One good example of the growth of nonlocal foods is the turkey business. By 1890, very few Vermont turkeys were showing up in Boston markets, although they were supposedly of the highest quality. By this time, the birds were being shipped in from “out west,” which meant Indiana, Illinois, Kentucky, and Iowa. The reason? Corn was cheaper in the Midwest, and the turkey farms were bigger. Fannie Farmer noted a similar trend in terms of produce: “A few years ago native vegetables were alone sold; but now our markets are largely supplied from the Southern States and California.” By the late nineteenth century, however, foods were not just coming from the Midwest; they were coming from all over the world.

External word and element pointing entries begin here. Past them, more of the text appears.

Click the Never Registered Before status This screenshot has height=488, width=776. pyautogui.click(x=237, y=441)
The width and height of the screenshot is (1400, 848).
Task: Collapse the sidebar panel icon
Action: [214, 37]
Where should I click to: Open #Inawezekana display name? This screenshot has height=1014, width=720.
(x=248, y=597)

The preeminent Boston grocer, the founder of the original gourmet market, was Samuel S. Pierce. The year was 1831, and the location was Court and Tremont streets. Samuel Pierce thought that this was a good location for a food market, since it was equidistant from the West End, the Bullfinch mansions (which were torn down to make way for, among other things, the ugliest building in the world, Boston City Hall), the residential district around Summer Street and Church Green, and the growing Beacon Hill. This same building had housed the headquarters of General Washington, and one of Mr. Pierce’s early customers was Daniel Webster, whose law office was located in the same building.

The term
grocer
is a derivation of the French
groser
, referring to someone who purchases items in “gross,” or wholesale. As the trade monopoly of the East India Company came to a close in the late nineteenth century, this opened up the market for local entrepreneurs—wholesalers who bought in bulk, measuring out small household units of flour, meal, molasses, tea, and spices for their customers. However, two things really set S. S. Pierce apart. The first was home delivery of groceries, originally by wheelbarrow, then by horse and cart, and finally, by teams of six matched grays that were imported from Ohio. The second was an eye toward gourmet products, since Boston was becoming a much more sophisticated and wealthy town as the twentieth century approached.

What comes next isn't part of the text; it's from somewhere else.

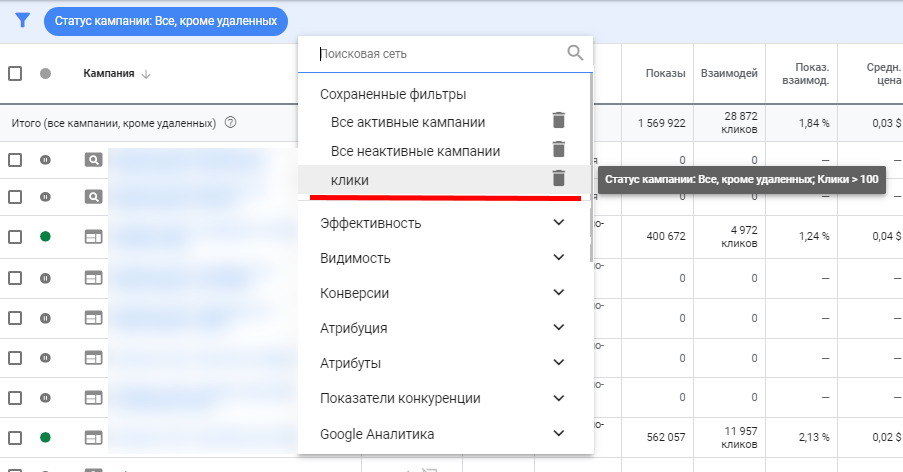This screenshot has width=903, height=472.
Task: Click the 'Показы' column header
Action: 665,73
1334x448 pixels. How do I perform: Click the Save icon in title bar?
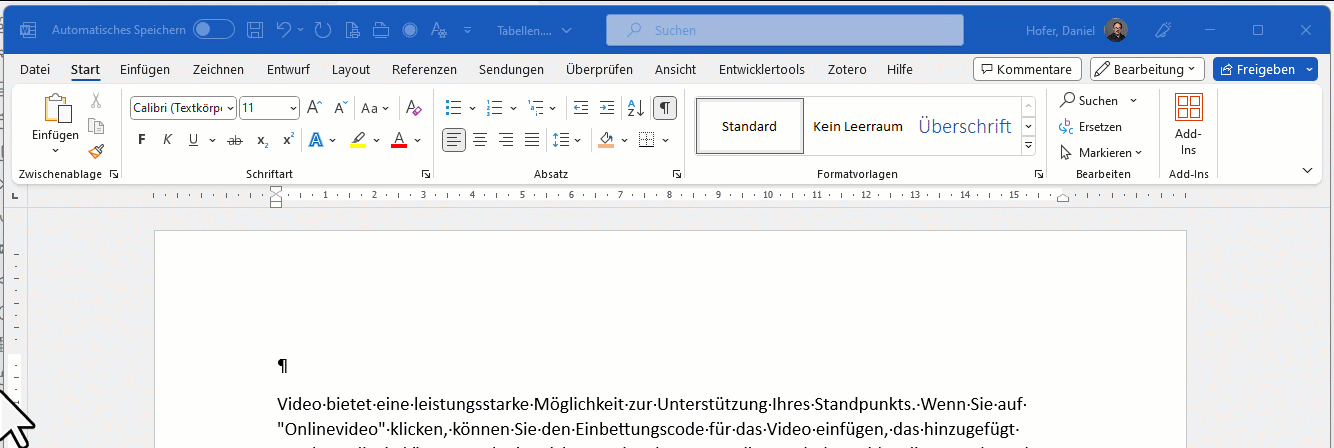255,30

By 1896, S. S. Pierce had outgrown its original location and had to move its headquarters down Tremont Street to a spot across from the Parker House and King’s Chapel. Many might suppose that this was nothing more than a small storefront, but Pierce had to employ ninety horses and two hundred men to move the four thousand types of items in his inventory. By that time, one could purchase the expected: grapes, lemons, vermicelli, vinegar, molasses, almonds, prunes, Moxie soda (Moxie was first marketed as a “nerve food” in the 1870s and was quickly transformed into a soda favored by Calvin Coolidge; it is still made today), pickles, and biscuits. But the list of available items also included the first pick of mushrooms grown in caves in old quarries near Paris, and isinglass, the precursor to modern gelatin (originally made from the bladders of Russian sturgeon, and later made more cheaply from cod). When this extremely expensive import (up to $18 per pound) was temporarily unavailable, Pierce sent his own agents to Russia for a new supply, dragging it on dogsleds through the “frozen forests” before it could be shipped back to Boston.

The extraordinary effort that S. S. Pierce spent in sourcing its products was also evidenced in its approach to customer service. The Bon Voyage Basket was a famous offering that was delivered to a ship’s passenger just prior to sailing. In one famous case, however, the basket did not, in fact, reach the ship before departure. The first port of call was Bombay, where the basket was finally delivered to the customer by a representative of the company as soon as the ship reached port. A similar story involves a shipment of green turtle soup that had not arrived on the morning of a dinner party in Poughkeepsie. A Pierce employee was immediately dispatched, and he arrived with the soup in hand one hour before the party started.